%%

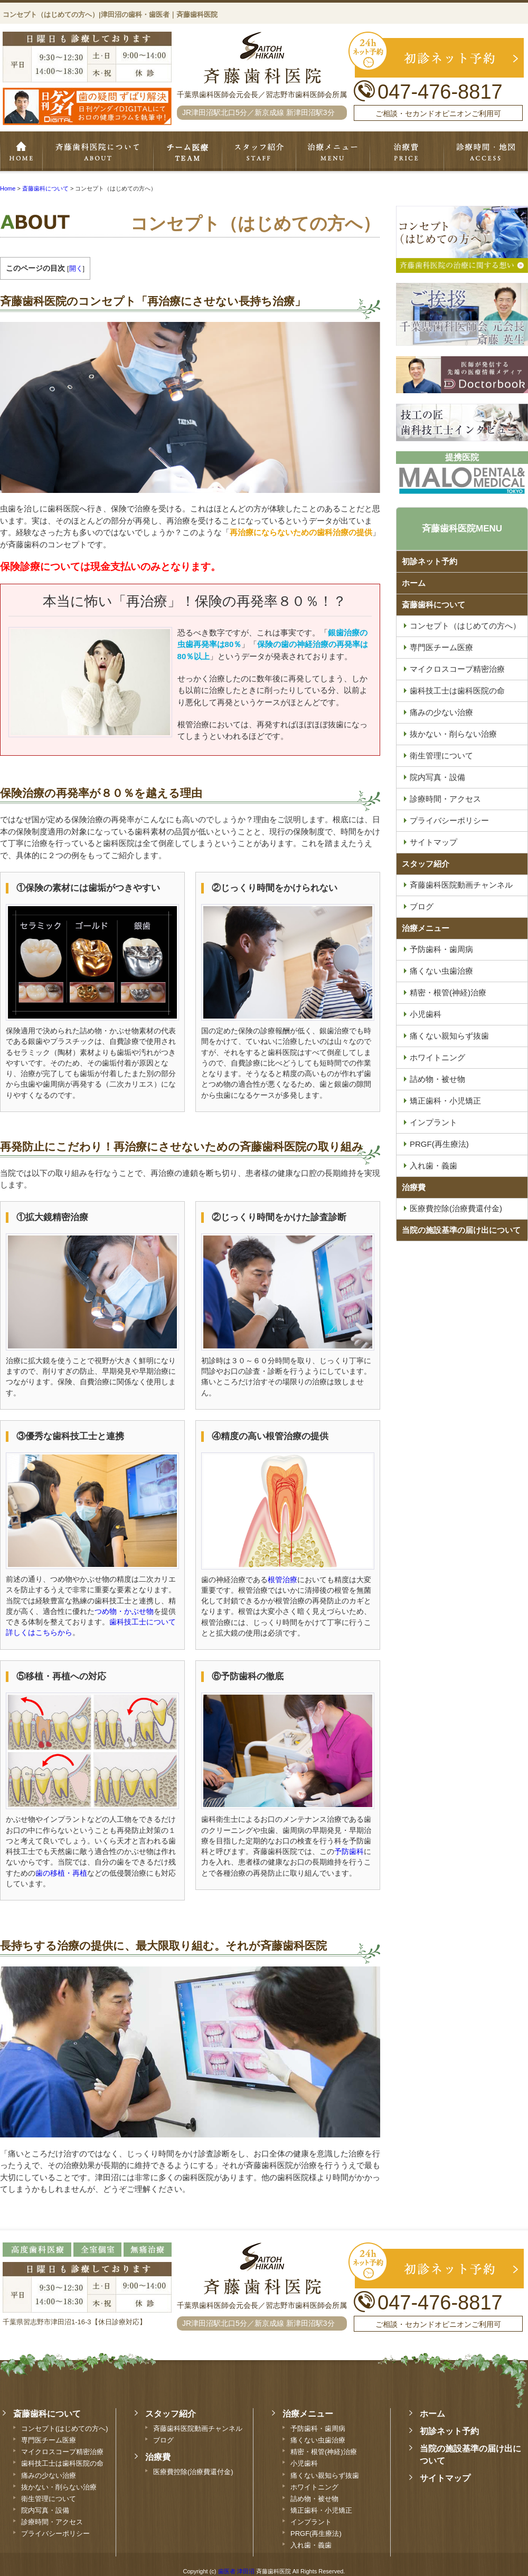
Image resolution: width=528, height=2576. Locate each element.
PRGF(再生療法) (316, 2533)
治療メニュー (333, 152)
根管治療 (282, 1580)
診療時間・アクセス (52, 2522)
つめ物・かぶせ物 (124, 1611)
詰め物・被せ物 (314, 2499)
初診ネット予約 (429, 561)
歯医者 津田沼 (236, 2571)
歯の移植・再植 (61, 1873)
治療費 (414, 1187)
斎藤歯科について (433, 604)
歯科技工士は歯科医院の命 (62, 2463)
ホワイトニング (314, 2487)
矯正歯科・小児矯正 (321, 2510)
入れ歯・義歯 (311, 2545)
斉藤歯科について (97, 152)
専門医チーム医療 (187, 152)
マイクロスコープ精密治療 (62, 2452)
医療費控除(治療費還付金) (193, 2472)
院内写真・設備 (45, 2510)
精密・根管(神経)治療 (323, 2452)
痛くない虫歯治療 (317, 2440)
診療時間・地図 (486, 152)
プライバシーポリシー (55, 2533)
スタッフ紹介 (259, 152)
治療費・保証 (407, 152)
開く (76, 268)
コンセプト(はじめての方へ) (64, 2428)
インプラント (311, 2522)
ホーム (21, 152)
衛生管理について (48, 2499)
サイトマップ (445, 2478)
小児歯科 (304, 2463)
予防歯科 (349, 1852)
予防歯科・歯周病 (317, 2428)
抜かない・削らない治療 (59, 2487)
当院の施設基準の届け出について (461, 1229)
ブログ (163, 2440)
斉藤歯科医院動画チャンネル (197, 2428)
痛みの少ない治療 (48, 2475)
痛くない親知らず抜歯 (324, 2475)
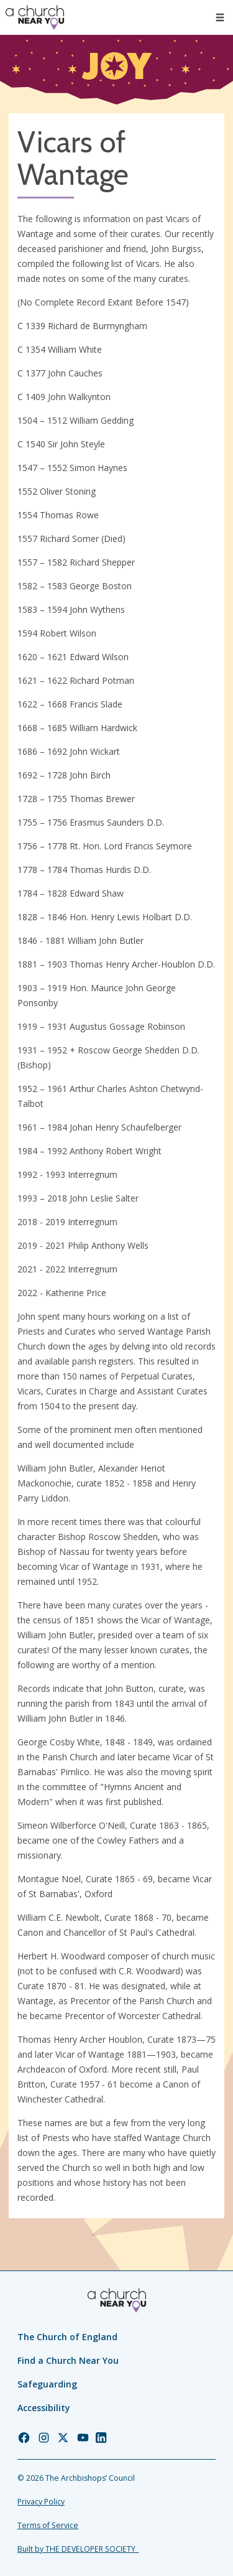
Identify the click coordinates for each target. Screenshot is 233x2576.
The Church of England (67, 2337)
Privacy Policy (41, 2501)
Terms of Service (47, 2525)
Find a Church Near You (68, 2360)
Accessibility (43, 2408)
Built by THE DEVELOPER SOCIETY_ (78, 2549)
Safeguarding (47, 2384)
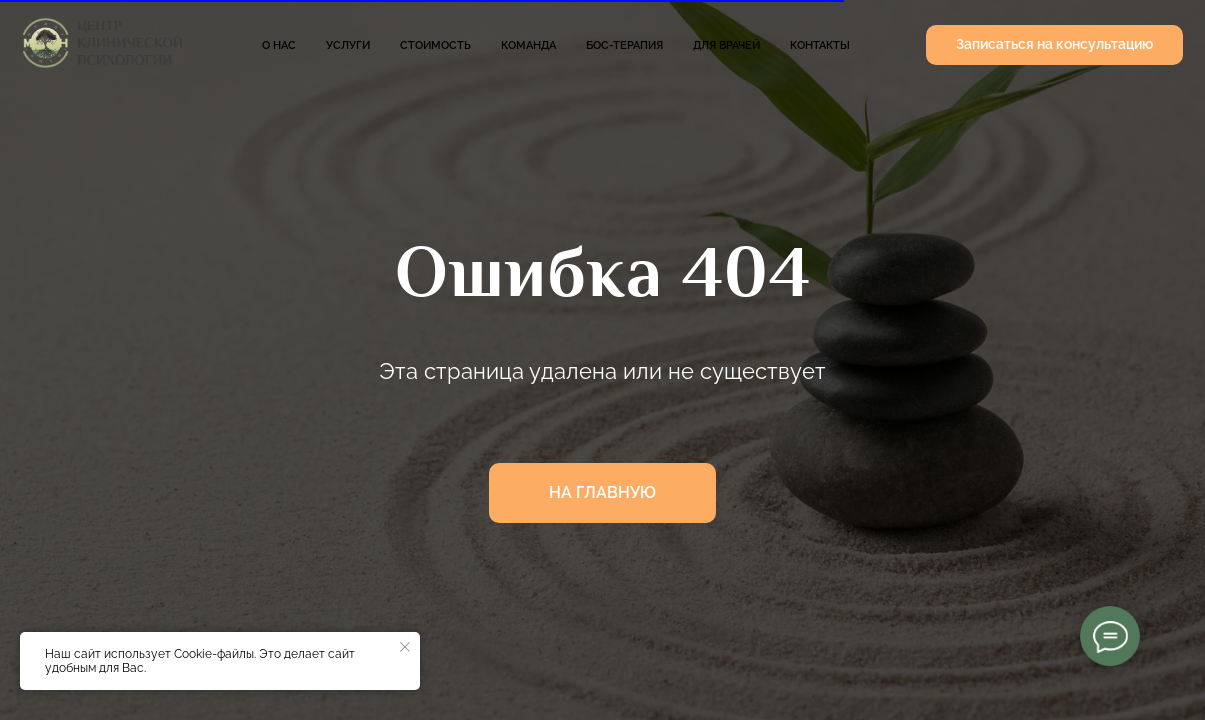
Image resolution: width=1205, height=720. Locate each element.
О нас (279, 45)
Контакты (820, 45)
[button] (1054, 45)
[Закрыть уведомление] (405, 647)
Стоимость (435, 45)
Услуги (348, 45)
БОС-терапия (624, 45)
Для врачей (726, 45)
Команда (528, 45)
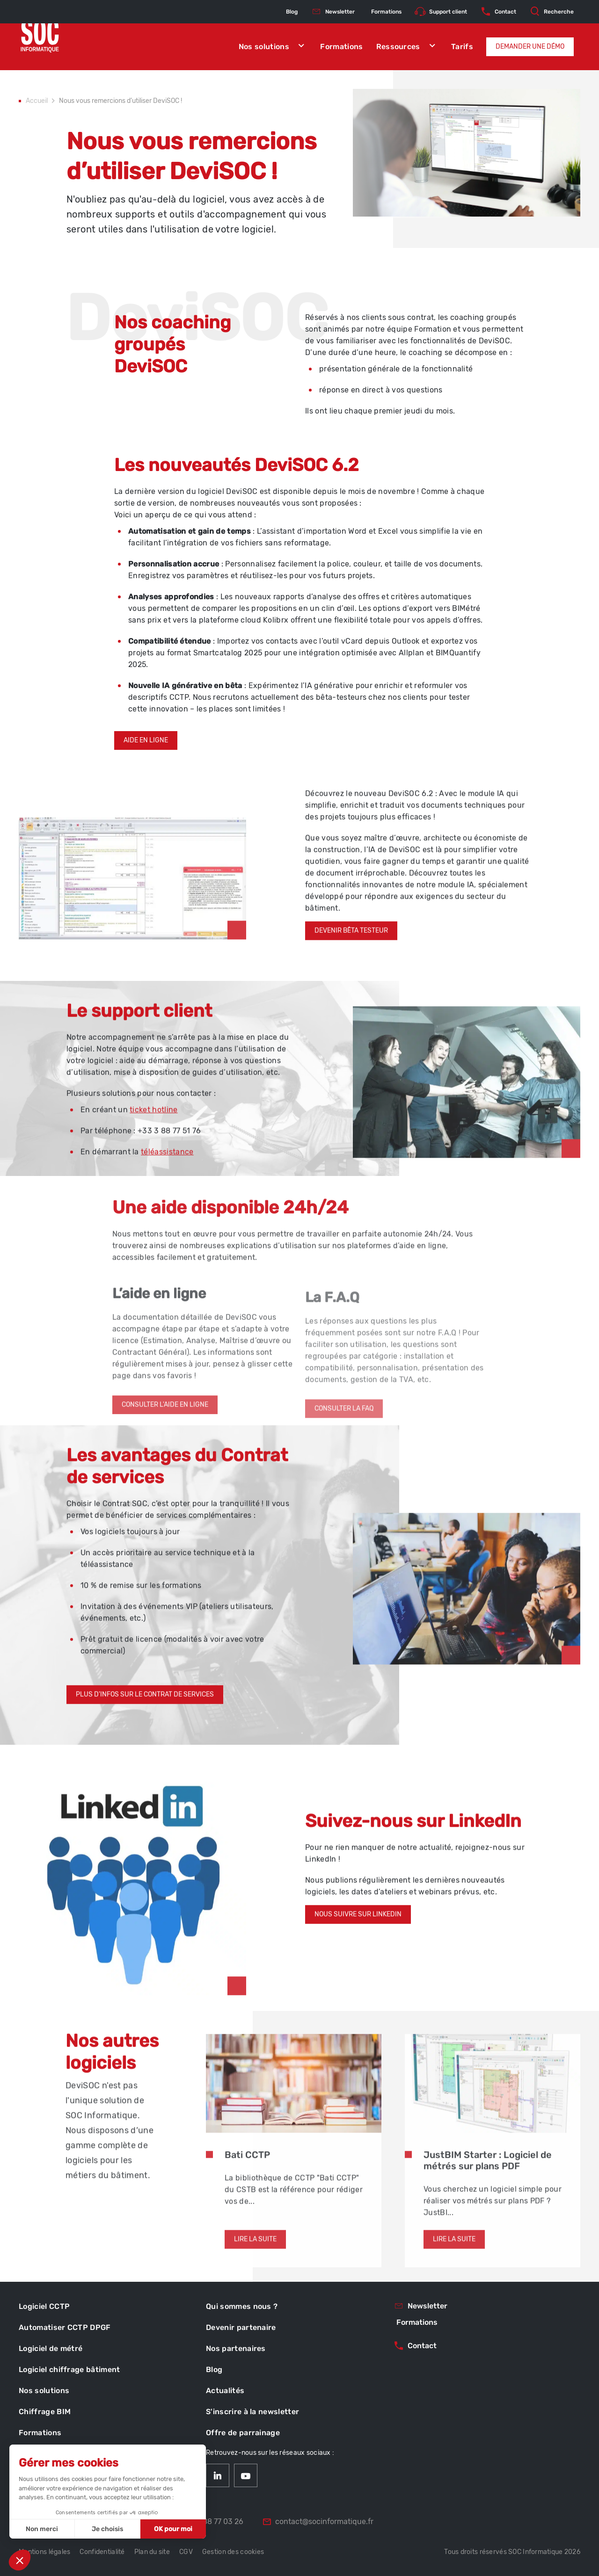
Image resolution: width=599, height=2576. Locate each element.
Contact (498, 11)
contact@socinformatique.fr (317, 2521)
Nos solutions (273, 47)
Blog (292, 11)
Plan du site (152, 2552)
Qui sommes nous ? (242, 2306)
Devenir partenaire (241, 2327)
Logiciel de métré (50, 2348)
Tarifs (462, 46)
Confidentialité (102, 2552)
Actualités (225, 2390)
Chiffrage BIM (45, 2411)
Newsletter (333, 11)
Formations (341, 46)
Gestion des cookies (233, 2552)
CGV (186, 2552)
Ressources (407, 47)
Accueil (37, 102)
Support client (441, 11)
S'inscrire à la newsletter (252, 2411)
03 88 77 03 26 (210, 2521)
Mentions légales (44, 2552)
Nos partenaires (236, 2348)
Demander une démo (530, 47)
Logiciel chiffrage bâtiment (69, 2369)
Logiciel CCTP (44, 2306)
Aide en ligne (146, 765)
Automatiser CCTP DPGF (65, 2327)
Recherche (551, 11)
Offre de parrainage (243, 2432)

%%

| WHAT IS EXPECTED |
State how many rows contain the string "Logiciel", with case counting. Reply with the number alone.

| TASK RESULT |
3